**GIVEN PASSAGE:**
* * * *

Guitar great and SOCAN member Jeff Healey dead at 41

Photo: CD Topp Photography
Photo: CD Topp Photography

After a lengthy battle with cancer, the multi-faceted Canadian guitar virtuoso Jeff Healey passed away at St. Joseph’s Hospital in Toronto on March 2, 2008.


Known first and foremost as a blues guitarist, Healey, who was robbed of his eyesight as a toddler due to a rare form of cancer, retino blastoma, first picked up the guitar at age three. As early as age six, Healey was playing professional gigs. By the late ‘80s, he’d formed his trio, the Jeff Healey Band, which was featured in the Patrick Swayze film Road House. In 1988, the band released the Grammy-nominated album See the Light.


After receiving a Juno Award in 1990 for Entertainer of the Year, Healey released two more rock-based albums before turning to what has been described as his “real love,” classic jazz from the ‘20s through to the ‘40s. Healey’s collection of 78-rpm records numbered in the tens-of-thousands and led him to another path in his career – as host of CBC Radio’s My Kinda Jazz. He would also later host a similar show on Toronto’s Jazz-FM. Sadly, Healey passed before the 2008 release of his first blues-rock album in years, Mess of Blues.

* * * *

**AVAILABLE DATA:**
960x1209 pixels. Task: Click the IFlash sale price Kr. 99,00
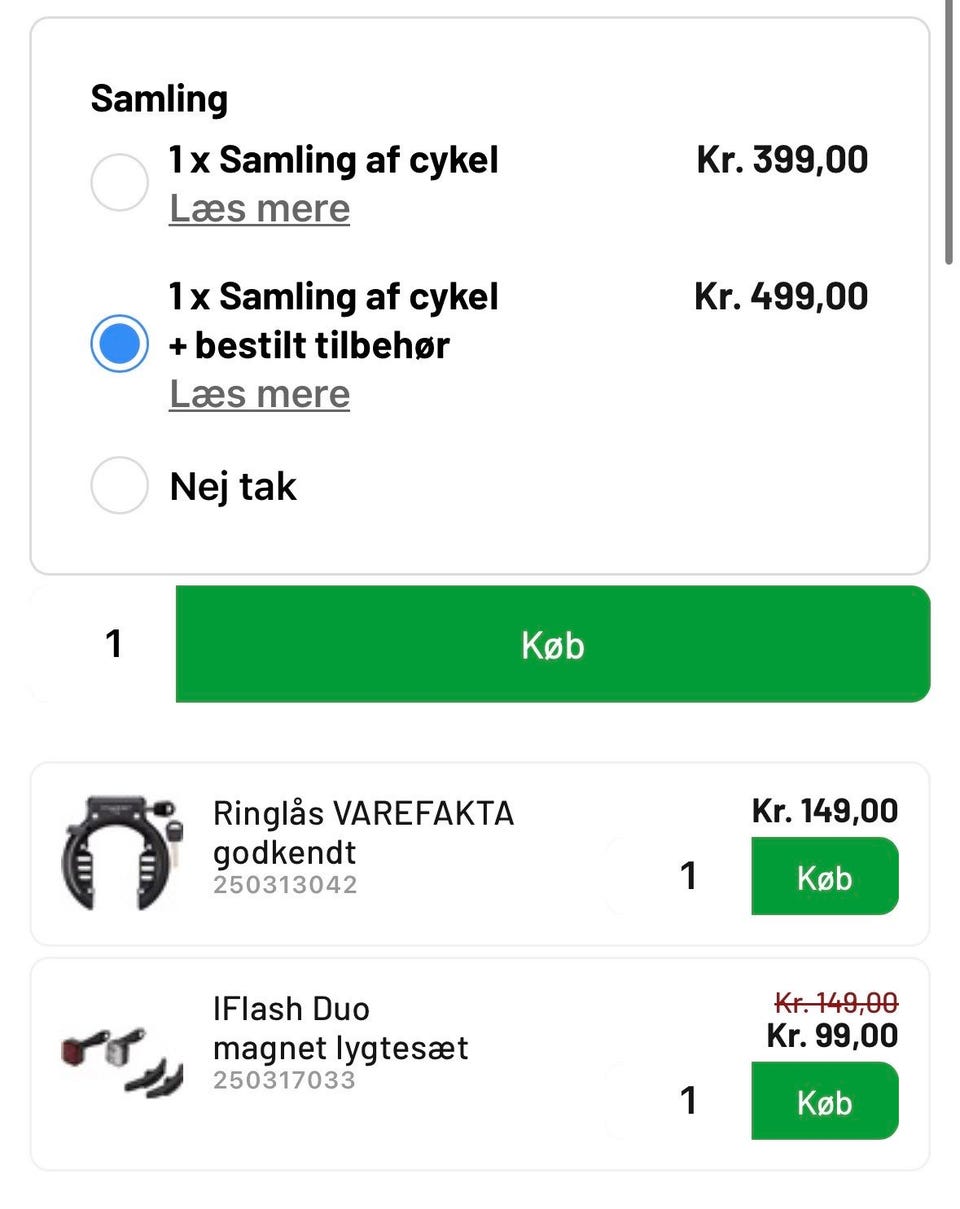[x=832, y=1035]
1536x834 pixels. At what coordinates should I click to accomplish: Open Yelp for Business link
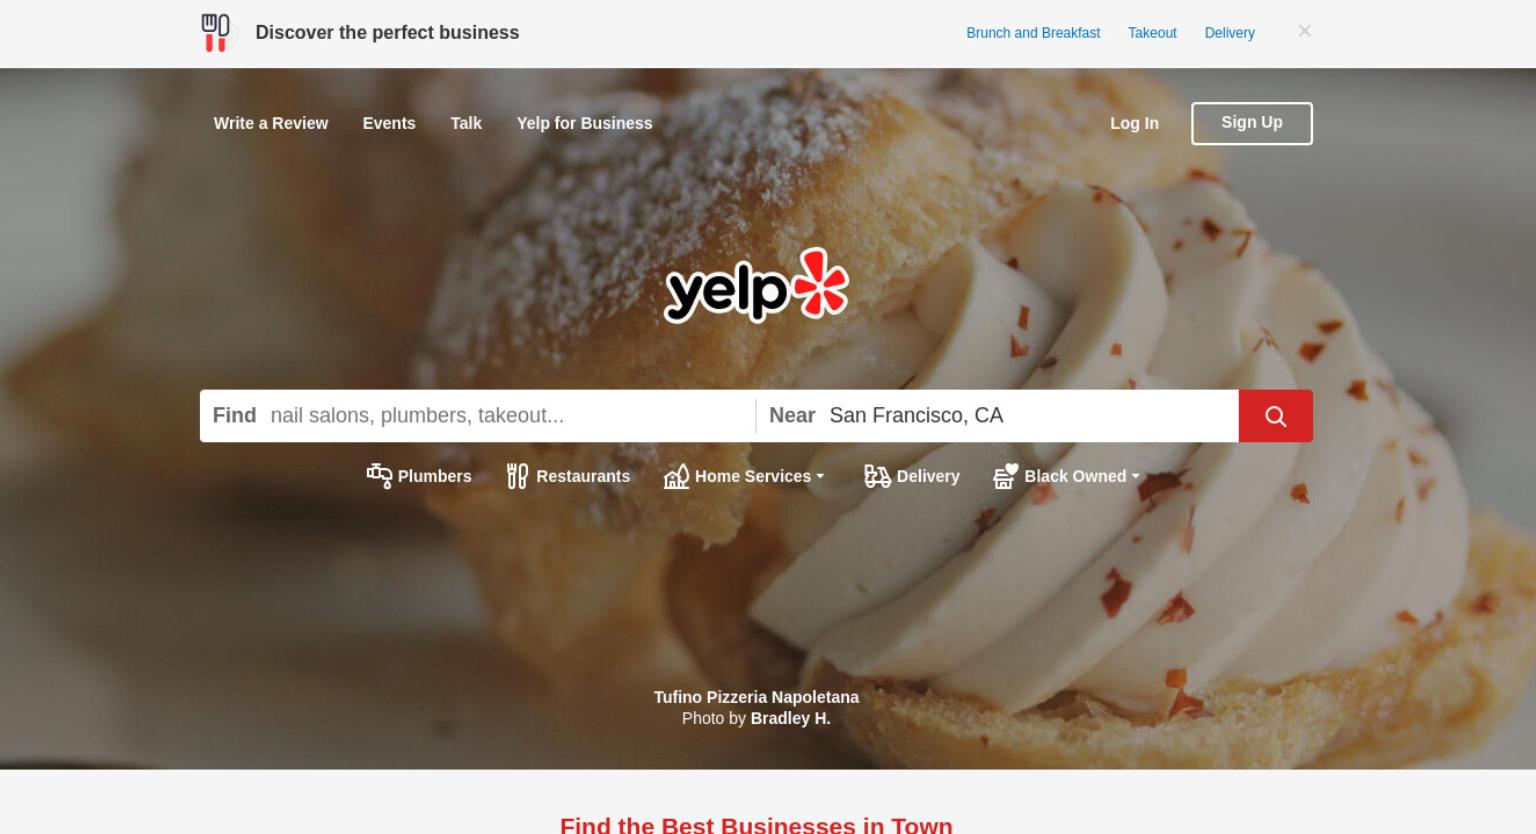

* * * *

**REQUIRED TASKS:**
• 1. Summarize the Jeff Healey article in two sentences.
• 2. Return, word for word, the part of the Jeff Healey article that opens with the words containing "Guitar great and" and closes with "See the Light.".
The material above is separate from the Jeff Healey article.

**ANSWERS BY ITEM:**
• 1. Canadian guitar virtuoso Jeff Healey, who lost his eyesight to a rare cancer as a toddler and first picked up the guitar at age three, died after a lengthy battle with cancer at St. Joseph's Hospital in Toronto on March 2, 2008. He was known first as a blues guitarist whose trio released the Grammy-nominated album See the Light in 1988, and after winning a 1990 Juno Award for Entertainer of the Year he turned to classic jazz and hosted CBC Radio's My Kinda Jazz and later a similar show on Toronto's Jazz-FM.

• 2.
Guitar great and SOCAN member Jeff Healey dead at 41

Photo: CD Topp Photography
Photo: CD Topp Photography

After a lengthy battle with cancer, the multi-faceted Canadian guitar virtuoso Jeff Healey passed away at St. Joseph’s Hospital in Toronto on March 2, 2008.


Known first and foremost as a blues guitarist, Healey, who was robbed of his eyesight as a toddler due to a rare form of cancer, retino blastoma, first picked up the guitar at age three. As early as age six, Healey was playing professional gigs. By the late ‘80s, he’d formed his trio, the Jeff Healey Band, which was featured in the Patrick Swayze film Road House. In 1988, the band released the Grammy-nominated album See the Light.